What to produce: Rewrite the listing below as a numbered list, dropping every blank line and leaving the pictures out.
+++ Data for this exercise
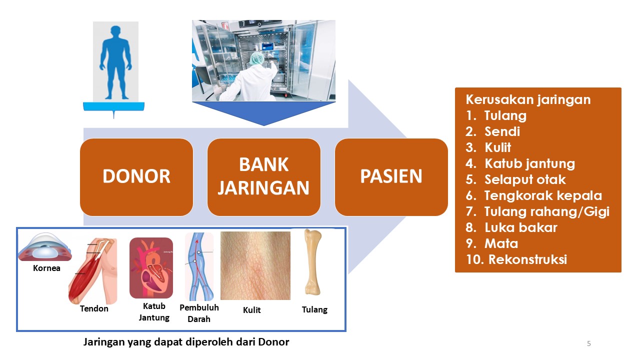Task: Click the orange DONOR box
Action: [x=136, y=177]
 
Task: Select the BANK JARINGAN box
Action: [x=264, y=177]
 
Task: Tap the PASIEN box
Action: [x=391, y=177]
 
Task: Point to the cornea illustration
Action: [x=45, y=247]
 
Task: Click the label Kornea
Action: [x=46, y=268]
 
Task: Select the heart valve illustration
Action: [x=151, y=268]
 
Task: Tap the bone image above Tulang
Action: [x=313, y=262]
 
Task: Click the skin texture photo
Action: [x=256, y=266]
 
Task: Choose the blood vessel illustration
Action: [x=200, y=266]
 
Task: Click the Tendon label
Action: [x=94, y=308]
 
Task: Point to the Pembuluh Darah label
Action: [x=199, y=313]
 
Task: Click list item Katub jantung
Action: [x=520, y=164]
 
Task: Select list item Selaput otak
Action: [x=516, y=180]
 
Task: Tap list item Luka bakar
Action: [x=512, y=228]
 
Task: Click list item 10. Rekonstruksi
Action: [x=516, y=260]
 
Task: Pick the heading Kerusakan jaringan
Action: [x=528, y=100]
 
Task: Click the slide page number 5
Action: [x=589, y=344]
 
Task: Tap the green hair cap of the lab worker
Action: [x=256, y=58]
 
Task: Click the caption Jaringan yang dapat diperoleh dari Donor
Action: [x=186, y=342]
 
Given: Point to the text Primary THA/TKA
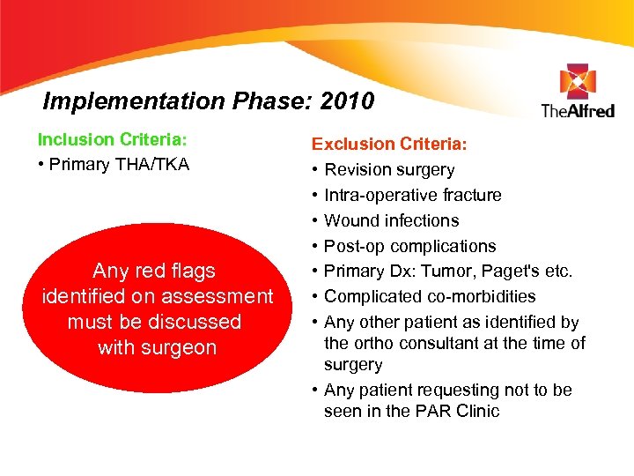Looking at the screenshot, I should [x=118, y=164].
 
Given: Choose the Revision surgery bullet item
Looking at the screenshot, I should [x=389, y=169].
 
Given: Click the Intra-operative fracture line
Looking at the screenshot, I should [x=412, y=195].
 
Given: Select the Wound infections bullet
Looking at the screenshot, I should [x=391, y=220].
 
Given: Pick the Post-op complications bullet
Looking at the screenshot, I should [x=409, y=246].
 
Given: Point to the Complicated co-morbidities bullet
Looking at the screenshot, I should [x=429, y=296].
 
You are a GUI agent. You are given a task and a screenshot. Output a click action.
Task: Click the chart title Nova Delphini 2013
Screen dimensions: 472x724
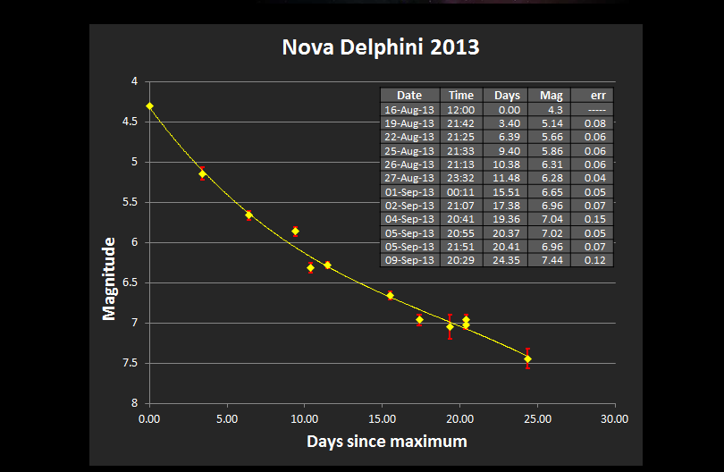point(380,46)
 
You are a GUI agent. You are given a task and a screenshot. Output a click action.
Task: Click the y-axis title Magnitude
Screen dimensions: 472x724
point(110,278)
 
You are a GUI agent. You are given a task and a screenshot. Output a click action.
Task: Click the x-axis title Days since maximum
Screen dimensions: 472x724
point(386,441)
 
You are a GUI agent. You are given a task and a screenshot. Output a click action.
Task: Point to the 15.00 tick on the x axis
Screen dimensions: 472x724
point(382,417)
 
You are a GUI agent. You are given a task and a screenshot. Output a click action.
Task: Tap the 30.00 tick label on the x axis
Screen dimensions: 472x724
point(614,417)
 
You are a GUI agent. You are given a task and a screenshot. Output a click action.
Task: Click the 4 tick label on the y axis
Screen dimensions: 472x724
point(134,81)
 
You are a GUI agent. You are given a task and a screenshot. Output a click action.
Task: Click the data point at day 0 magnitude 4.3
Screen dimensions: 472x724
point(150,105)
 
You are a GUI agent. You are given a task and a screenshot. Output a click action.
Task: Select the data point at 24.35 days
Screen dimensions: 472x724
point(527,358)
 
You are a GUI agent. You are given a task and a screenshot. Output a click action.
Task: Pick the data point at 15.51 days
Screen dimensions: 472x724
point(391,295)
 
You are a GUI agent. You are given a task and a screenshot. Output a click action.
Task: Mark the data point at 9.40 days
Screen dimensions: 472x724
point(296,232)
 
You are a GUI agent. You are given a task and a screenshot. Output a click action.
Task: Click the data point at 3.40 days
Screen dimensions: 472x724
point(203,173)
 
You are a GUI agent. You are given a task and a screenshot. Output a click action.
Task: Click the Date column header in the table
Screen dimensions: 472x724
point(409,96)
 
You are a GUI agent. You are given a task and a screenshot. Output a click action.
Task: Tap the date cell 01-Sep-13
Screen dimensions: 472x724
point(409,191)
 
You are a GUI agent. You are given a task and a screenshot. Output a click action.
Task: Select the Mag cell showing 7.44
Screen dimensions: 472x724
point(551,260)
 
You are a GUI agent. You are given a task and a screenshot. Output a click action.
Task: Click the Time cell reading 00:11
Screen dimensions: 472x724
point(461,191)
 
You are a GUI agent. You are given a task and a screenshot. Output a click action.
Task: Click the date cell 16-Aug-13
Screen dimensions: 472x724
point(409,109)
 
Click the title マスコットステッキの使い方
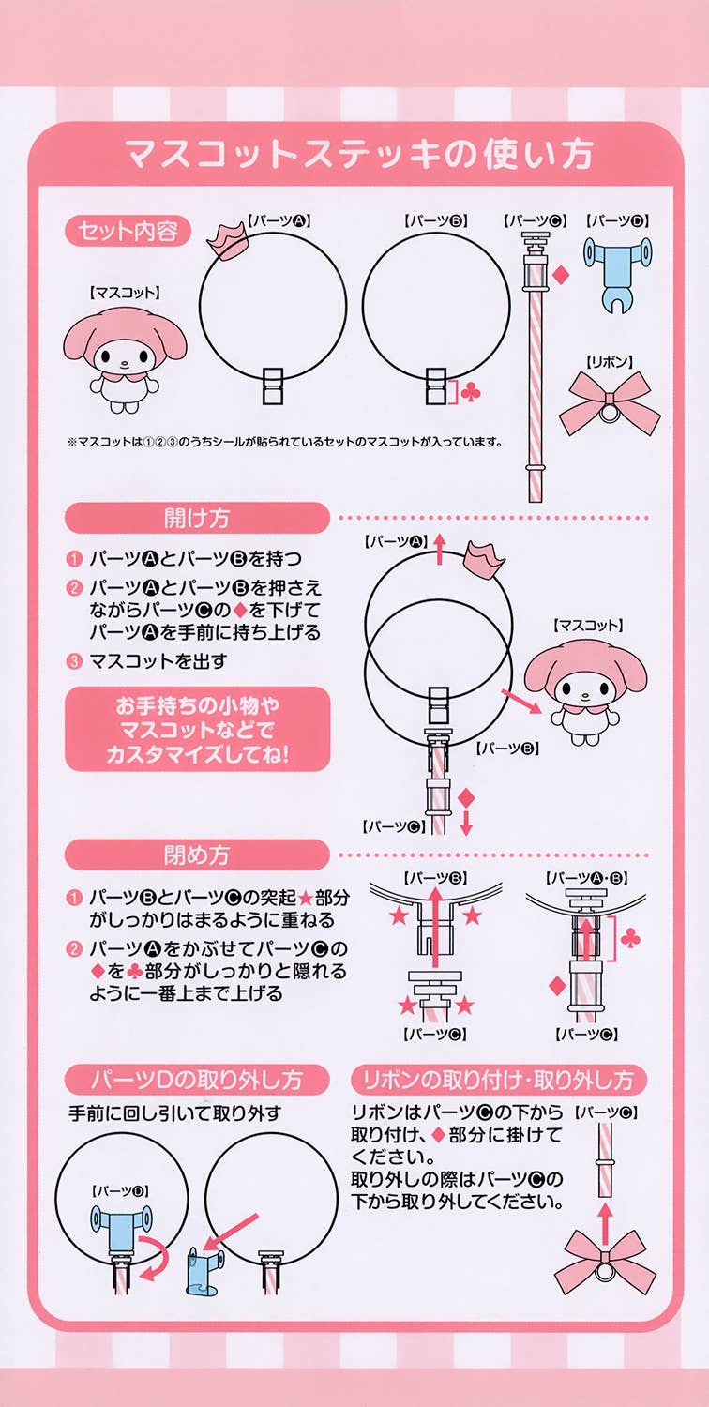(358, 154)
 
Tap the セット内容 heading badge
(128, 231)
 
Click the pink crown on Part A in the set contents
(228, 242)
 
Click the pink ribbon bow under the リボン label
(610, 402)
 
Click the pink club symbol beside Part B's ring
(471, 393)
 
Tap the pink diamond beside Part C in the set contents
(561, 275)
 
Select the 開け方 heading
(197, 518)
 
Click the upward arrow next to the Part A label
++++++
Solution to this task:
1. Task: Click the orange DONOR box
2. Action: [x=136, y=177]
3. Task: Select the BANK JARINGAN box
4. Action: [x=264, y=177]
5. Task: Tap the PASIEN box
6. Action: [x=391, y=177]
7. Task: Point to the cornea illustration
8. Action: [x=45, y=247]
9. Task: Click the label Kornea
10. Action: [x=46, y=268]
11. Task: Select the heart valve illustration
12. Action: [x=151, y=268]
13. Task: Tap the bone image above Tulang
14. Action: [x=313, y=262]
15. Task: Click the skin texture photo
16. Action: [x=256, y=266]
17. Task: Choose the blood vessel illustration
18. Action: [x=200, y=266]
19. Task: Click the Tendon label
20. Action: [x=94, y=308]
21. Task: Point to the Pembuluh Darah label
22. Action: [x=199, y=313]
23. Task: Click list item Katub jantung
24. Action: [x=520, y=164]
25. Task: Select list item Selaput otak
26. Action: [x=516, y=180]
27. Task: Tap list item Luka bakar
28. Action: [x=512, y=228]
29. Task: Click list item 10. Rekonstruksi
30. Action: [x=516, y=260]
31. Task: Pick the heading Kerusakan jaringan
32. Action: [x=528, y=100]
33. Task: Click the slide page number 5
34. Action: [x=589, y=344]
35. Task: Tap the green hair cap of the lab worker
36. Action: [x=256, y=58]
37. Task: Click the caption Jaringan yang dapat diperoleh dari Donor
38. Action: [x=186, y=342]
39. Given: Point to the text Primary THA/TKA
40. Looking at the screenshot, I should [x=118, y=164].
41. Given: Choose the Revision surgery bullet item
42. Looking at the screenshot, I should [x=389, y=169].
43. Given: Click the Intra-operative fracture line
44. Looking at the screenshot, I should [x=412, y=195].
45. Given: Select the Wound infections bullet
46. Looking at the screenshot, I should [x=391, y=220].
47. Given: Pick the Post-op complications bullet
48. Looking at the screenshot, I should [x=409, y=246].
49. Given: Point to the Complicated co-morbidities bullet
50. Looking at the screenshot, I should [x=429, y=296].
51. You are a GUI agent. You are given a task and a screenshot. Output a click action.
52. Task: Click the chart title Nova Delphini 2013
53. Screen dimensions: 472x724
54. point(380,46)
55. You are a GUI agent. You are given a task and a screenshot. Output a click action.
56. Task: Click the y-axis title Magnitude
57. Screen dimensions: 472x724
58. point(110,278)
59. You are a GUI agent. You are given a task and a screenshot. Output a click action.
60. Task: Click the x-axis title Days since maximum
61. Screen dimensions: 472x724
62. point(386,441)
63. You are a GUI agent. You are given a task and a screenshot. Output a click action.
64. Task: Point to the 15.00 tick on the x axis
65. Screen dimensions: 472x724
66. point(382,417)
67. You are a GUI agent. You are given a task and a screenshot. Output a click action.
68. Task: Tap the 30.00 tick label on the x axis
69. Screen dimensions: 472x724
70. point(614,417)
71. You are a GUI agent. You are given a task and a screenshot. Output a click action.
72. Task: Click the 4 tick label on the y axis
73. Screen dimensions: 472x724
74. point(134,81)
75. You are a GUI agent. You are given a task and a screenshot. Output a click action.
76. Task: Click the data point at day 0 magnitude 4.3
77. Screen dimensions: 472x724
78. point(150,105)
79. You are a GUI agent. You are given a task and a screenshot. Output a click action.
80. Task: Select the data point at 24.35 days
81. Screen dimensions: 472x724
82. point(527,358)
83. You are a GUI agent. You are given a task and a screenshot. Output a click action.
84. Task: Pick the data point at 15.51 days
85. Screen dimensions: 472x724
86. point(391,295)
87. You are a GUI agent. You are given a task and a screenshot. Output a click action.
88. Task: Mark the data point at 9.40 days
89. Screen dimensions: 472x724
90. point(296,232)
91. You are a GUI agent. You are given a task and a screenshot. Output a click action.
92. Task: Click the data point at 3.40 days
93. Screen dimensions: 472x724
94. point(203,173)
95. You are a GUI agent. You are given a task and a screenshot. Output a click action.
96. Task: Click the Date column header in the table
97. Screen dimensions: 472x724
98. point(409,96)
99. You are a GUI agent. You are given a task and a screenshot. Output a click action.
100. Task: Tap the date cell 01-Sep-13
101. Screen dimensions: 472x724
102. point(409,191)
103. You are a GUI agent. You are given a task and a screenshot. Output a click action.
104. Task: Select the Mag cell showing 7.44
105. Screen dimensions: 472x724
106. point(551,260)
107. You are a GUI agent. You are given a task and a screenshot. Output a click action.
108. Task: Click the Time cell reading 00:11
109. Screen dimensions: 472x724
110. point(461,191)
111. You are a GUI agent. You are given a task and a screenshot. Output a click action.
112. Task: Click the date cell 16-Aug-13
113. Screen dimensions: 472x724
114. point(409,109)
115. Click the title マスコットステッキの使い方
116. (358, 154)
117. Tap the セット内容 heading badge
118. (128, 231)
119. Click the pink crown on Part A in the set contents
120. (228, 242)
121. Click the pink ribbon bow under the リボン label
122. (610, 402)
123. Click the pink club symbol beside Part B's ring
124. (471, 393)
125. Tap the pink diamond beside Part C in the set contents
126. (561, 275)
127. Select the 開け方 heading
128. (197, 518)
129. Click the upward arrow next to the Part A label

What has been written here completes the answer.